Heart block in inferior STEMI is due to ischemia of the AV node.  In anterior MI, heart block is much more dangerous, as it is due to ischemia of the Bundle of HIS and Purkinje fibers.  Thus, in inferior MI, there is usually a high (junctional or HIS) escape which is narrow.  In anterior STEMI, if there is block, the escape is usually low and is slower and a wide complex (ventricular, or perhaps involves escape of the left or right bundle, which will result is RBBB or LBBB pattern, respectively). 

There was consideration for pacing for this heart block with hypotension, but the patient was not in shock (in spite of hypotension) and the best management for him is to get to the cath lab.

As this may be a nodal escape, and the AV node is responsive to atropine, atropine was given with a temporary increase in heart rate to 50.

A right sided ECG was performed.  Inferior STEMI is often associated with right ventricular MI, especially when the patient is hypotensive.  This is usually accompanied by ST elevation in V1.  However, such ST elevation can be attenuated or cancelled by the (reciprocal) ST depression of posterior STEMI.  So it is not unreasonable to record a right sided ECG.  If (+), the patient is more likely to respond well to fluids without pulmonary edema.
V1-V6 are really V1R (V1 right) to V6R (V6 right), where V1R = V2 and V2R = V1.  As you can see, the R=wave amplitude is low on the right side.  There is no ST elevation.  0.5 mm of STE is the standard criterion for right ventricular MI.  There is none here. 

While waiting for the cath team, posterior leads V7-V9 were recorded.  V7 is at the posterior axillary line, V9 at the paraspinal border, and V8 between them, all at the level of the tip of the scapula:

These are a mirror image of V1-V3, EXCEPT they are lower voltage, as the impulse must travel through an air-filled chest.  There is greater than 1 mm of ST in all 3 leads.  The standard "criterion" for posterior MI, with about 80% sensitivity andd specificity, is 0.5 mm (presumably in 2 consecutive leads, but this important study by Wung et al in 2001 is vague on that). So this easily meets criteria for posterior STEMI.

In the cath lab, a temporary transvenous pacer was quickly placed.  Then the artery was opened with some difficulty and a large thrombus burden was suctioned out. 

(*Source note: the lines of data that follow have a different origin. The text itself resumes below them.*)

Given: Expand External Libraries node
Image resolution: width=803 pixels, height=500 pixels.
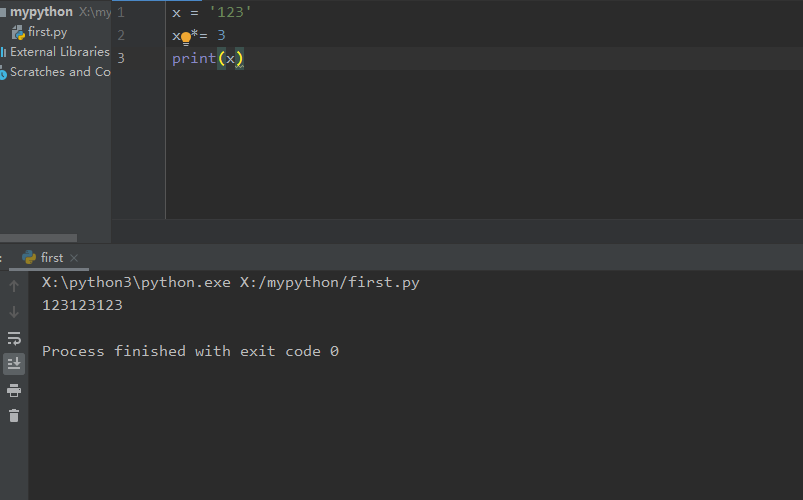Looking at the screenshot, I should [59, 52].
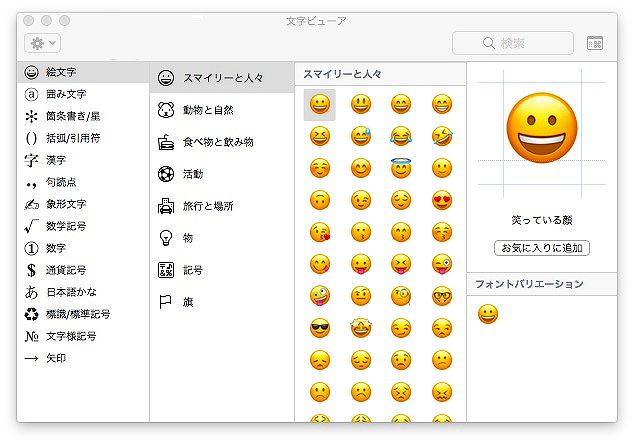Select 食べ物と飲み物 emoji subcategory
The height and width of the screenshot is (443, 634).
coord(217,142)
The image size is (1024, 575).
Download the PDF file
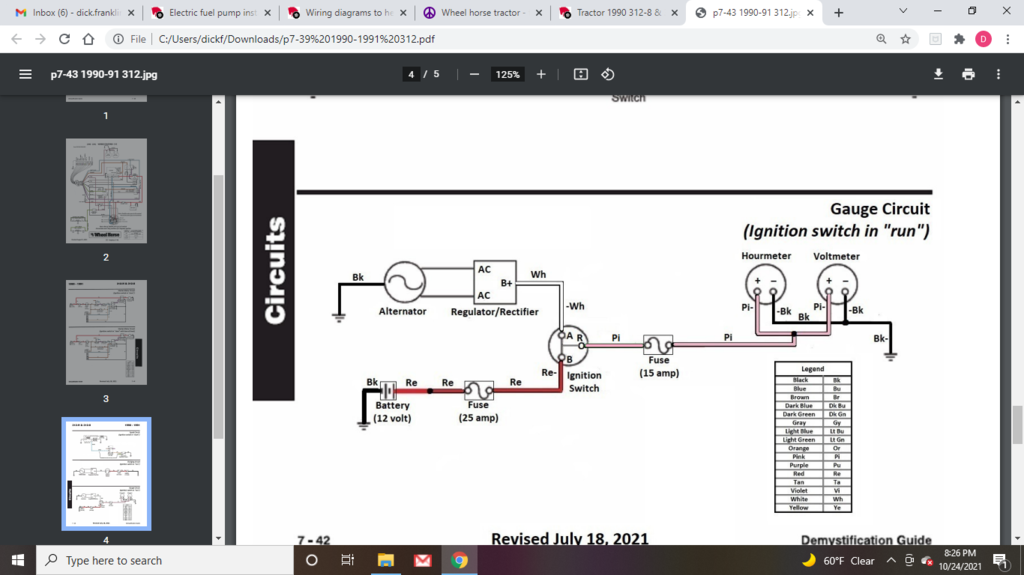click(x=938, y=74)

Here is the post cath ECG:
There is now sinus rhythm (restored with restoration of perfusion) and there is persistent ST elevation (and precordial depression).
When microvascular reperfusion is incomplete, there may be persistent ST elevation after PCI.  This is more likely to result in long term persistent ST elevation and even diastolic dyskinesis of the inferior and posterior walls ("aneurysm").

A couple days later, the patient was tachycardic and had this ECG recorded:
There is sinus tachycardia and now there is much more ST elevation and depression.  ST elevation and depression can be exaggerated by tachycardia, and this is the probably mechanism here.  Because I don't know the exact clinical situation at this moment, I am not certain.

The patient did well and was sent home.   His last troponin I was 152 ng/ml.   His EF was 40% with a hypokinetic inferior wall.  Posterior wall was not commented on.